The sciences, like the nations and like bees, as they grow too large for their hive are perpetually swarming and colonizing. Not that colonization is followed, as in the case of the similitude, by independence. Their mutual bonds become closer and closer. But convenience and (so to speak) comfort require the nominal separation. So electricity sets up for itself; and chemistry, the metropolis, swells into other offshoots. So numerous and so great are these that the old alchemists, unlimited range through the material, immaterial and supernatural as they claimed for their art, would rub their eyes, bleared over blowpipe and alembic, at sight of its present riches. The half-hewn block handed down by these worthies—not by any means
but blurred and scratched all over with childish and unmeaning scrawls—has been wholly transformed. Chemistry no longer assumes to read our future, but it does a great deal to brighten our present. Laboring to supply the wants and enhance the pleasures and security of daily life, it makes excursions with a sure foot in the opposite direction of abstruse problems in natural philosophy.
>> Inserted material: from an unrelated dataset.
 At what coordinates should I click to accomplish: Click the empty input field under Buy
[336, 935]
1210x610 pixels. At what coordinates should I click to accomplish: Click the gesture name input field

It analyzes all substances, determines their relations, and tries to guide the artisan in utilizing its acquisitions for the general good. To enumerate these, or to give the merest sketch of chemical progress within the century, would fill many pages. It has enriched and invigorated all the arts by supplying new material and new processes. Illuminating gas, photography, the anæsthetics, the artificial fertilizers, quinine, etc. are a few of its more familiarly known contributions. It has aided medical jurisprudence, and so far checked crime. Besides enlarging the pharmacopoeia, it has promoted sanitary reform in many ways, notably by ascertaining the media of contagion in disease and providing for their detection and removal. Its triumphs are so closely interwoven with the appliances of common life that we are prone to lose sight of them. From the aniline dye that beautifies a picture or a dress, to the explosive that lifts a reef or mines the Alps for a highway, the gradations are infinite and multiform.
Heavy as is the draft of the material sciences upon the thought and energy of the century, it has not monopolized them. No trifling resources have been left for mere abstract investigation. If meta-physics stands, despite the labors of Stewart, Hamilton, Hegel, Comte, very much where it did when Socrates ran amuck among the casuistical Quixotes of his day, and left the philosophic tilters of Greece, the knights-errant in search of the supreme good, in the same plight with the chivalry of Spain after Cervantes, the science of mind, and particularly mental pathology, has made some steps forward on crutches furnished by the medical profession. The treatment of insanity is on a more rational and efficient footing. The statistician collects, and invites the moral philosopher to collate, the records of crime. The naturalist studies the life of the lower animals, and gives the coup de grace to the uncompromising distinction drawn by human conceit between instinct and intelligence.